Speyer Neue Sporthalle: TSV will nicht selbst bauen

Teil der TSV-Anlage am Eselsdamm: Tennisplätze und Beachvolleyball-Felder.
Teil der TSV-Anlage am Eselsdamm: Tennisplätze und Beachvolleyball-Felder.

Der TSV Speyer als größter Sportverein und nicht wie bislang geplant die Stadt könnte eine neue Sporthalle bauen – dieser Vorschlag der SPD gehe „total am Thema vorbei“, so der TSV in einer Stellungnahme. „Wir brauchen eine weitere große Sporthalle in unserer Stadt, und zwar für alle Sportvereine“, wird darin Vereinsvorsitzende Angelika Wöhlert zitiert. Zwar habe die Handballabteilung des TSV die Idee aufgebracht und der Stadt ein fertiges Konzept mit Standort und Hallenplan als Vorschlag vorgelegt.
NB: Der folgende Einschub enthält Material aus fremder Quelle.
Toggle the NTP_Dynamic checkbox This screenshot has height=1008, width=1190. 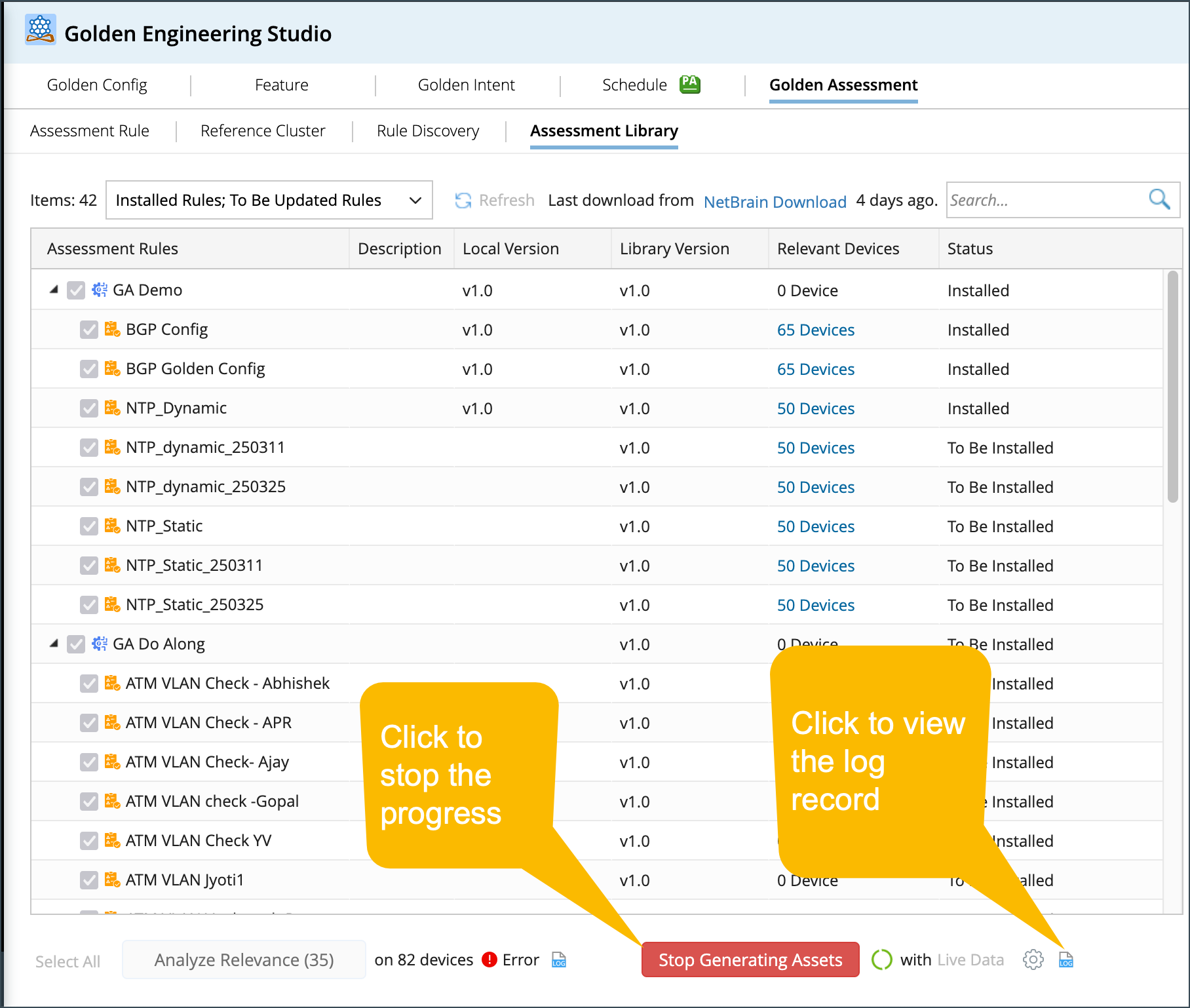89,408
Die Halle solle aber nicht für die Handballer errichtet werden, sondern für viele Vereine und Schulen, denn auch diese hätten Bedarf: „Wir sind an einer Grenze angekommen, wo es mehr Angebote an Sportstunden gibt, als Sporthallen verfügbar sind.“

Der TSV biete in zehn Abteilungen ein breites Sportangebot, betont Wöhlert. In Eigenregie unterhalte er schon eine Anlage mit Gymnastikhalle, Beachvolleyball und Tennis. Die Stadt habe die Notwendigkeit des Baus einer kommunalen Halle bestätigt. Jetzt müsse sie versuchen, Infrastruktur, Schulen und Parkplätze an einem möglichen Standort unter einen Hut zu bekommen.